Jeremy Rockliff

Premier of Tasmania



21 November 2015

Jeremy Rockliff, Minister for Primary Industries and Water

Biosecurity Tasmania

While the union is playing politics with staff and the industry, Biosecurity Tasmania is getting on with the job of protecting Tasmania and is meeting its demands.

The anti-business union clearly wants to hold Tasmania back and is using Biosecurity Tasmania staff as political pawns. The union has imposed this ban on staff, without so much as a ballot of its members.

Biosecurity Tasmania staff are passionate and hardworking, and I have every confidence that biosecurity has the resources it needs.

Export certification continued this week, just as it would any other week, in its normal prompt and professional way. All requests for export certification were met.

Just as is the case as we approach the peak season every year, scheduling is used to manage competing demands.

Scheduling is what biosecurity staff do every day to prioritise work, and that same common-sense approach is being applied this year.

The union clearly wants to hold Tasmania back and hold the industry to ransom.

In recent months there have been ongoing meetings with the union, and further offers to meet. But it is blatantly clear that the union is disingenuous and is more interested in grandstanding.

We have put considerable planning into managing seasonal demands on the workforce, just as we do every year.

There are an additional 20 casual support officers to assist in the busy summer period and beyond; the same approach has been used for many years, though I didn’t hear the unions complaining when Labor did it. First the unions complain there’s not enough staff, now they complain when there’s more, it’s ridiculous. The support officers free-up more experienced officers so they can meet summer demand in areas like export certification.

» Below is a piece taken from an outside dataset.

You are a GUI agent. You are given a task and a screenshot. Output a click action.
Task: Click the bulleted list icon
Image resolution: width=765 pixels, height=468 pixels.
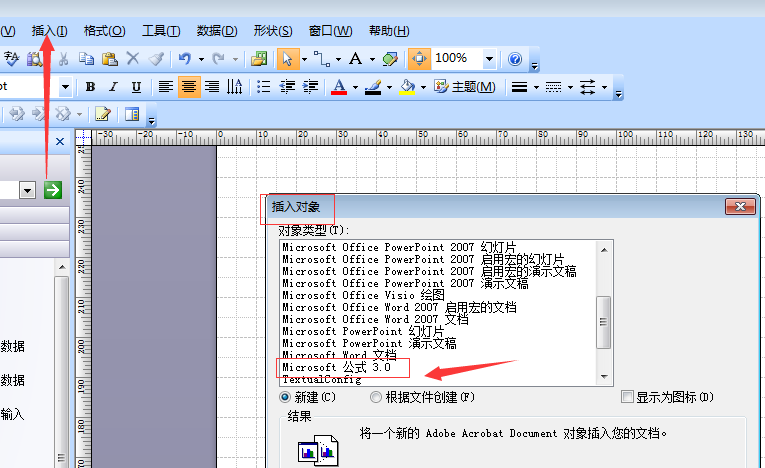(264, 87)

We are also working collaboratively with the Commonwealth to make Authorised Officers available. And, we will also have three new detector dog teams coming online this summer. The dogs are in training and the specialist dog handlers are in the final stages of the assessment process.

We take very seriously our responsibility to protect Tasmania’s borders that’s why we’ve invested an additional $5 million in biosecurity, strengthening our frontline.